Thursday, December 20, 2007
Everyday we will have dispute over small matters.When will all this end?
I just hope it all end now but how?
U r my elderly and this is not the way I should treat u.
But this is just not the way u r suppossed to be treating me!
How life sucks!!!
Although u raised me up to walk on stormy sea, I just can't control the way I behave cuz this is known as the rebellious stage.
Often when u quarrell with dad, I will stand by u.
But what happened to the u that I knew?
U r no longer u.
U seemed to hate me.
U force me into everything.
U often say"we share the joy and share the burden".
U are not sharing my burden u noe.
All of u @ home are only carrying lyk 1/2 of the burden.
3 of u sharing half the burden.
The other half?
I m carrying the burden all by myself!
Thaz too much!
I gotta help u with housework.(I never tell u that I washed the toilet)-I bet u dunno too.
I gotta help with the shop.
I gotta ensure that I complete my holiday homework and also tuition homework.
I gotta do whateva u all ask me to do.
Please give me some freedom!
I dun expect too much.
I dun really go out with my frens.
I dun really spent ur money when I go out.
Sis is the one spending the most.
Yet she is the one suffering the least.
Somehow when I think back.
I keep thinking maybe this is what MY LIFE is all about.
U often insult me in front of customers.
U hate dad to do that to u.
Yet u still do that to others!
Thaz incorrigible!
I just dun lyk the way u do things.
Think about it ok.
Dun tell me that u did not go through this rebellious stage.
Every teenager goes through it.
I just hope to disappear from the surface of the Earth.
To a place where love can be found.
Where I dun have to undergo so much pressure.
Life is lyk a rubber band.
Once it has overstretched,it snaps, then u will not get back the same rubber band.
It will no longer be so useful.
Hope that god will help me with my troubles and guide me along.
No matter what,I still love u but the way u do things is really too much.
U dun understand what I am going through.
I think all u care is that as long as sis and brother's life is peaceful, u wun give a damn about hat kind of life I m leading.
I m not being disrespectful or that I m insulting u.
I long wanted to buy u ur favourite Gucci or Louis Vuitton back with my savings next year.
U r being very unfair!
U always think that I am not allowed to scold or punish my siblings.
I really dunno WTH u r thinking about.
As long as I m concerned, this is a very complicated family.
This sucks lyk hell man!
Whenever I scold bro then u will lyk try to protect him and then tell him all the nonsense crap.
As an eldest sis, I think what I say is really important and when I tell them off, they will take it seriously and not lyk child's play.
This family is somehow really unhappy.
We have arguments and quarrels everyday.
I m getting sick and tired of all this nonsense.
I will always quarrel with the unreasonable and irritating sis.
Seeing someone being loved by her sis is really a nice thing.

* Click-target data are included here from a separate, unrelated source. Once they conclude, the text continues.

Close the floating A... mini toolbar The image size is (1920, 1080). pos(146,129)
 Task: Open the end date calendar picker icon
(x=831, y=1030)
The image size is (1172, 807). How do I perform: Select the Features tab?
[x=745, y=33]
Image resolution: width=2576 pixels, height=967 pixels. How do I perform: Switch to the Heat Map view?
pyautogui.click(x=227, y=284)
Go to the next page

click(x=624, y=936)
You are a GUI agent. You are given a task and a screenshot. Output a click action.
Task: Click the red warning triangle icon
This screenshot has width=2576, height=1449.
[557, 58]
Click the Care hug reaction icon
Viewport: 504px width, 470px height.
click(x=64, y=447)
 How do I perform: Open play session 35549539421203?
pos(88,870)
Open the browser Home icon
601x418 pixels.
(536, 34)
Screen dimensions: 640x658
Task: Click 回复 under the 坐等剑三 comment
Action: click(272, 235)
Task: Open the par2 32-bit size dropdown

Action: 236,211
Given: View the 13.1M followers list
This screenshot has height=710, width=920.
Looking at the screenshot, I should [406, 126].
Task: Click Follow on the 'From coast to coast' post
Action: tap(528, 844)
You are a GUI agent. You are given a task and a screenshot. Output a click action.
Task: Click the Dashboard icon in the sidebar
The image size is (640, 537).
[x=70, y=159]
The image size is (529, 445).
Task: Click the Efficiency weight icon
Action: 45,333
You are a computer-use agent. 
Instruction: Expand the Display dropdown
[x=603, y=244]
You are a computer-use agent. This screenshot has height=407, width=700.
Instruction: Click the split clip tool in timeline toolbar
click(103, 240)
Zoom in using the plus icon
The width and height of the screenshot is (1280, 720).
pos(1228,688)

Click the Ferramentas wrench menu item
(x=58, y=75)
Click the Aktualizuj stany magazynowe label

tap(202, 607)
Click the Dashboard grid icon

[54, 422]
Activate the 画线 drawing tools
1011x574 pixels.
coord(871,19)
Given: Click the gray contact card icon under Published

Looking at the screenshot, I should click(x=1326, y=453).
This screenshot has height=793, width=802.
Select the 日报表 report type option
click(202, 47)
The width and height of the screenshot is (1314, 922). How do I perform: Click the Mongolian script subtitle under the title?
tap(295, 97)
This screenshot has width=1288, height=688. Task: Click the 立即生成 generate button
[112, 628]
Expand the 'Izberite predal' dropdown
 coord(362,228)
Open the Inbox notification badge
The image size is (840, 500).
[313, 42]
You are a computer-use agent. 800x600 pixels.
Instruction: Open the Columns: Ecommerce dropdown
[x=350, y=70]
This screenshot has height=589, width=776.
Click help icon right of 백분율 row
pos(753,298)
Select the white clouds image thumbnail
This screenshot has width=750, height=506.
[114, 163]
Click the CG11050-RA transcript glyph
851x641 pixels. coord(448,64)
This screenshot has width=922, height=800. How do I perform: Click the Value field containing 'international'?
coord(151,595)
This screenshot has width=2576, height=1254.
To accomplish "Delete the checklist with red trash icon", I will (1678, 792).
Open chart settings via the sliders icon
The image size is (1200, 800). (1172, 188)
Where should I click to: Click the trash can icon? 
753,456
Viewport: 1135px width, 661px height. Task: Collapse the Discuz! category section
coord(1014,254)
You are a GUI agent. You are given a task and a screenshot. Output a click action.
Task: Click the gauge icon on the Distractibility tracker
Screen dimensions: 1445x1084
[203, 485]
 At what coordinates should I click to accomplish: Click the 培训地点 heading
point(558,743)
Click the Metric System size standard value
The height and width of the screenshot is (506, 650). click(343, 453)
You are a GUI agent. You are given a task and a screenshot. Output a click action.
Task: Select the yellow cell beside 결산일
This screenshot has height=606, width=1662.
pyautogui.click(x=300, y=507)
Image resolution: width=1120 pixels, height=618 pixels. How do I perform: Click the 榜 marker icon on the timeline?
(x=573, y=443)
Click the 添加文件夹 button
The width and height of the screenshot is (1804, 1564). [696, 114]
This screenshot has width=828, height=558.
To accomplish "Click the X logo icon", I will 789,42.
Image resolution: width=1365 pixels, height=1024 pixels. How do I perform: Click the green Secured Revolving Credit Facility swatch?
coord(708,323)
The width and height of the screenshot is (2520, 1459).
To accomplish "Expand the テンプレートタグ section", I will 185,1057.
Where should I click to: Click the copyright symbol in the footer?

I want to give her this type of life.
She does not wannna have it.
She is expecting too much.
What can u buy with $0.01?
This is the question she should ask herself.
She often shoot offences the moment she opens her mouth.
What do u all do?
Simply IGNORE!
That is what happens everytym we quarrell.
To such an extend that we no longer share things andn no longer love each other for who he or she is.
Now I only respect her lyk maybe say 30%.
Unlyk last tym when things were better.
We no longer allow each other on the other's bed.
We no longer allow each other to touch another person's pencil box.
We no longer share cups.
We no longer help each other when troubles arise.
longer love each other.
What is happening?
Is it all my fault?
Better settle things now then later when more troubles arise.
But who on Earth is gonna help us solve our problems if all of us are still gonna be so childish and selfish.
All Of Us Ought To Do Some Self Reflection!